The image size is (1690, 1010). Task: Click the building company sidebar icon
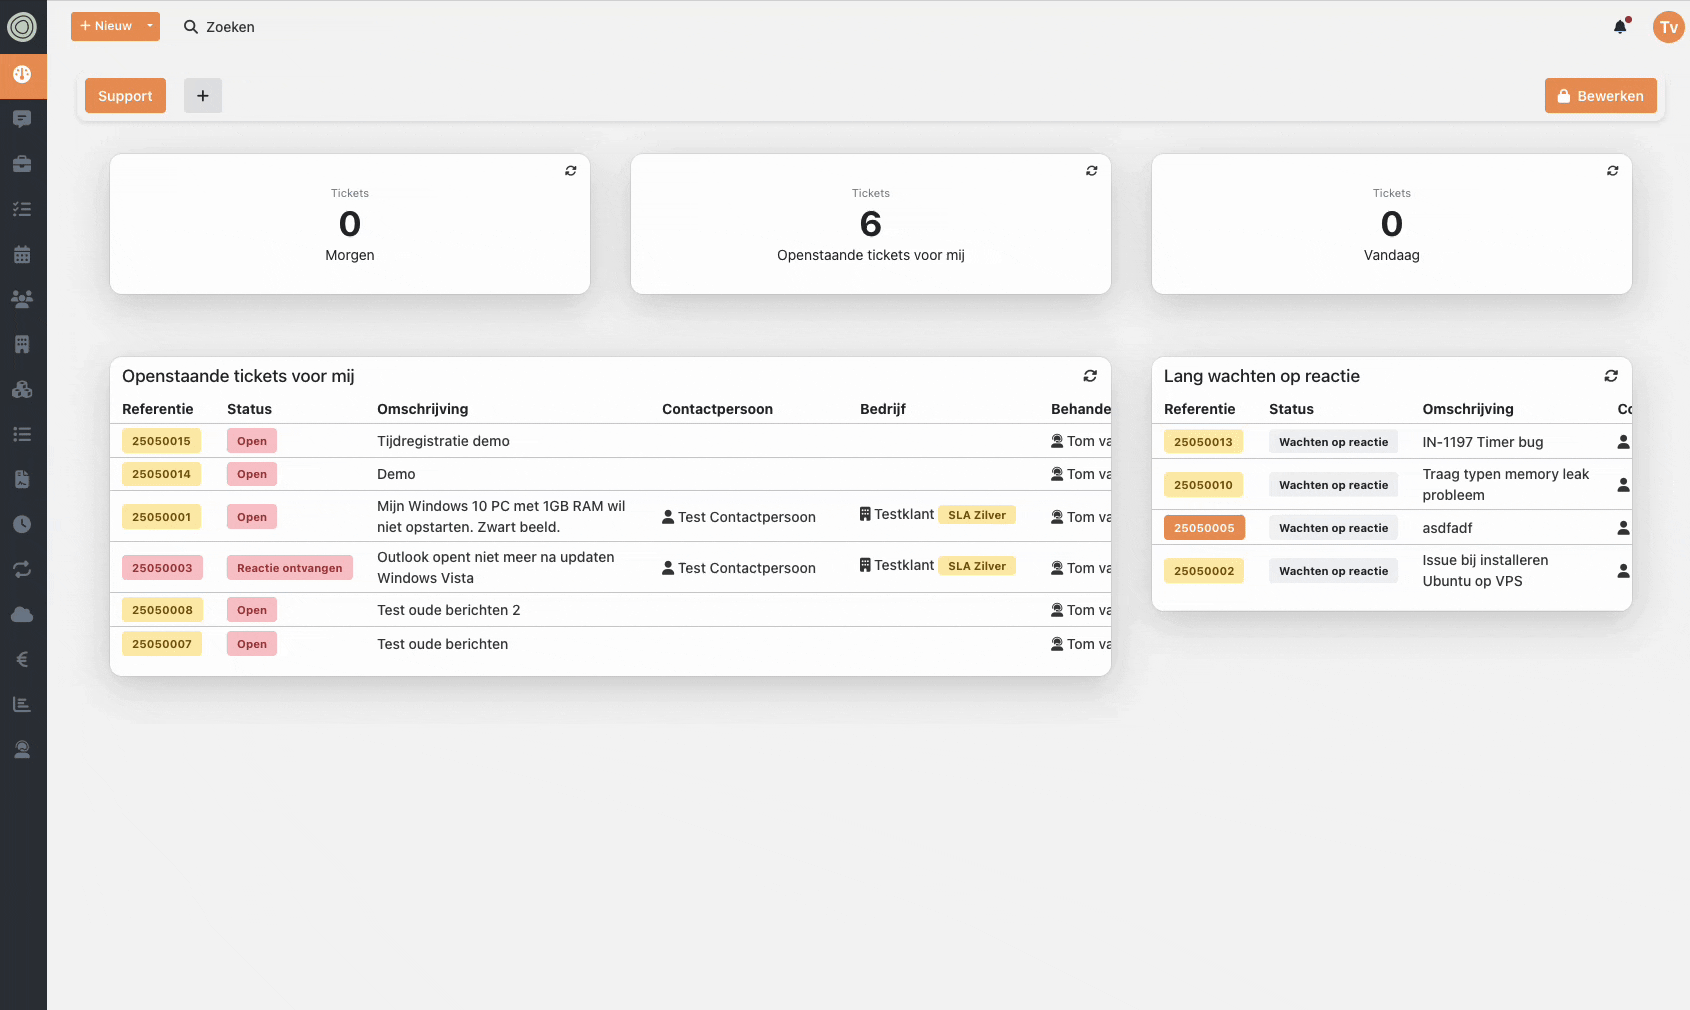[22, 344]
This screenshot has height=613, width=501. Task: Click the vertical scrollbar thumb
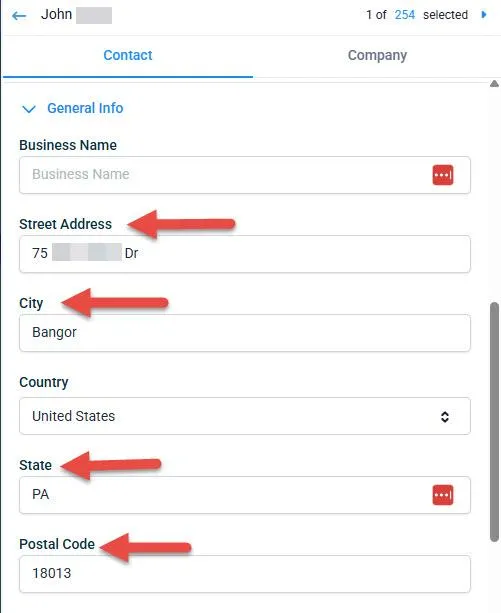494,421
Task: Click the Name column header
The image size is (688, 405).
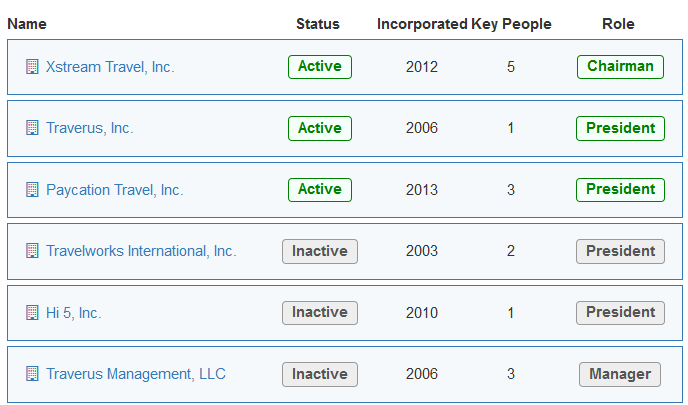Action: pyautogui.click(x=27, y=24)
# # #
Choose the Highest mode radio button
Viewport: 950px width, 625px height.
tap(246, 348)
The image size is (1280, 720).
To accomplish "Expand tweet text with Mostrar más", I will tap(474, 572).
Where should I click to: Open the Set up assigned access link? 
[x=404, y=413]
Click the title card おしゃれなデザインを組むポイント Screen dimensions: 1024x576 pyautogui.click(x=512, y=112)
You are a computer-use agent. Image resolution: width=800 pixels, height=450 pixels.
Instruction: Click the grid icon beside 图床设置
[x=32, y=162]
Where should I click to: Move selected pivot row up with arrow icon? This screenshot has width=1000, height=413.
# # #
* _EXERCISE OBJECTIVE_: If a line in the records above holds the string "with", copy it.

* _REPLY TO THE EXERCISE_:
To accomplish "Expand tweet text with Mostrar más", I will tap(474, 572).
Where should I click to: Move selected pivot row up with arrow icon? This screenshot has width=1000, height=413.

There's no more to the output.